◆ **Recorded information**:
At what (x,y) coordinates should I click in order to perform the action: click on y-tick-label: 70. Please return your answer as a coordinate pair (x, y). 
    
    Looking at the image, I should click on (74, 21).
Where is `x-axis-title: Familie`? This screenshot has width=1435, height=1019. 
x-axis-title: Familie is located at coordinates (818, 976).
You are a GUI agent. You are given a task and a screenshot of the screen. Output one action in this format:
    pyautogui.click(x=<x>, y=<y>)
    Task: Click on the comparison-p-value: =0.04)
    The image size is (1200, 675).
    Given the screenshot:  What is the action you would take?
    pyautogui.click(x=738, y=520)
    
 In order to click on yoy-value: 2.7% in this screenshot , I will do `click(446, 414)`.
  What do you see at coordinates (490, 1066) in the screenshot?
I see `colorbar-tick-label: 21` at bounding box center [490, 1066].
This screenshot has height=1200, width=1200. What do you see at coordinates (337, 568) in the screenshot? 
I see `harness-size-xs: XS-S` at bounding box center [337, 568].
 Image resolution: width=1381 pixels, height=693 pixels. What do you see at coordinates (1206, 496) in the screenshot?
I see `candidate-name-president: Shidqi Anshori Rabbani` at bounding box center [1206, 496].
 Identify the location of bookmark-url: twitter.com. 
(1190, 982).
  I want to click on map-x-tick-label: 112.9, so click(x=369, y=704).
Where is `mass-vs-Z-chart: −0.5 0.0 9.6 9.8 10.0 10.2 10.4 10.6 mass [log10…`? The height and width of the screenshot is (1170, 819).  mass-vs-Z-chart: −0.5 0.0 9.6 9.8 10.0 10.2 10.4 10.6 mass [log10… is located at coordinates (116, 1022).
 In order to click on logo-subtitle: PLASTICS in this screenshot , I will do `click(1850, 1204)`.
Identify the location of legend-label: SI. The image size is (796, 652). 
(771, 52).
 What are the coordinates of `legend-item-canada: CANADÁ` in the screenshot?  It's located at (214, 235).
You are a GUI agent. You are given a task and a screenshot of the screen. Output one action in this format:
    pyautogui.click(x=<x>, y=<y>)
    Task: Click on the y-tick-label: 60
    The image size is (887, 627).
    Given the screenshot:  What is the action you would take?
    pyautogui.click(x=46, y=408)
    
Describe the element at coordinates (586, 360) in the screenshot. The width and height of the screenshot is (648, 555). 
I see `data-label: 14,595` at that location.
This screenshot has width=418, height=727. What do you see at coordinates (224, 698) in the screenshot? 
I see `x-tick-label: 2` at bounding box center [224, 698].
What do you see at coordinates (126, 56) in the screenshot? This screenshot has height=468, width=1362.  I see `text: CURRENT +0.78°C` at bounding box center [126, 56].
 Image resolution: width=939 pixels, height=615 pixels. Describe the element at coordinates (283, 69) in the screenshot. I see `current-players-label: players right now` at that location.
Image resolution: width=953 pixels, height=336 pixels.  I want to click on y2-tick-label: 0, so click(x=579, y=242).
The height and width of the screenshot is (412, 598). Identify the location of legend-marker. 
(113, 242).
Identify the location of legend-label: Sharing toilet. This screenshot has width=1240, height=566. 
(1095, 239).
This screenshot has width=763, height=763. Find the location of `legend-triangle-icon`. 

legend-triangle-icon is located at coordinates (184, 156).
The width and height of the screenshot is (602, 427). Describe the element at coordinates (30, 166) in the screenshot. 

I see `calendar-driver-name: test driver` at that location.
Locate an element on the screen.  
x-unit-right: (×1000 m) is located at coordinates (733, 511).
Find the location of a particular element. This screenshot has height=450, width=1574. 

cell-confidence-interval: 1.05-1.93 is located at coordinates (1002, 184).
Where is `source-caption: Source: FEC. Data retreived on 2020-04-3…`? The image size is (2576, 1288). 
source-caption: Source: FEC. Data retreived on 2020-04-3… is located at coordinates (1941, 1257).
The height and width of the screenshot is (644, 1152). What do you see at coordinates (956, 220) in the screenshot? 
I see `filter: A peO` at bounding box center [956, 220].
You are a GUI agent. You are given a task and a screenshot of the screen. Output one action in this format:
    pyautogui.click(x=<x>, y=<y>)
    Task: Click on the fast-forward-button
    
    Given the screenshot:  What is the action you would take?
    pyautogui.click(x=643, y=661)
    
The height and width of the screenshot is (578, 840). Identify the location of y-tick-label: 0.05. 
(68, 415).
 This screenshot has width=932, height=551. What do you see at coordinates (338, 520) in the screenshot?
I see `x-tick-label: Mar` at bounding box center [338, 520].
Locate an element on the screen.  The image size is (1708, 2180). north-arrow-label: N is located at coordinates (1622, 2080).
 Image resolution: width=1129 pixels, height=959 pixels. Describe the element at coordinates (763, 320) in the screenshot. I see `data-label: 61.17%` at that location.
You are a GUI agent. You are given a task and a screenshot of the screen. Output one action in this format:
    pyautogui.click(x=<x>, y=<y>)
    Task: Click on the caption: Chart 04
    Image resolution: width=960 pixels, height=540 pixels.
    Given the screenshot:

◆ **What the task asks**:
Return, word for word, the stretch of the rows from the very beginning through the line containing "x-axis-title: Familie is".

◆ **Written reply**:
At what (x,y) coordinates should I click in order to perform the action: click on y-tick-label: 70. Please return your answer as a coordinate pair (x, y). 
    
    Looking at the image, I should click on (74, 21).
Where is `x-axis-title: Familie`? This screenshot has width=1435, height=1019. 
x-axis-title: Familie is located at coordinates (818, 976).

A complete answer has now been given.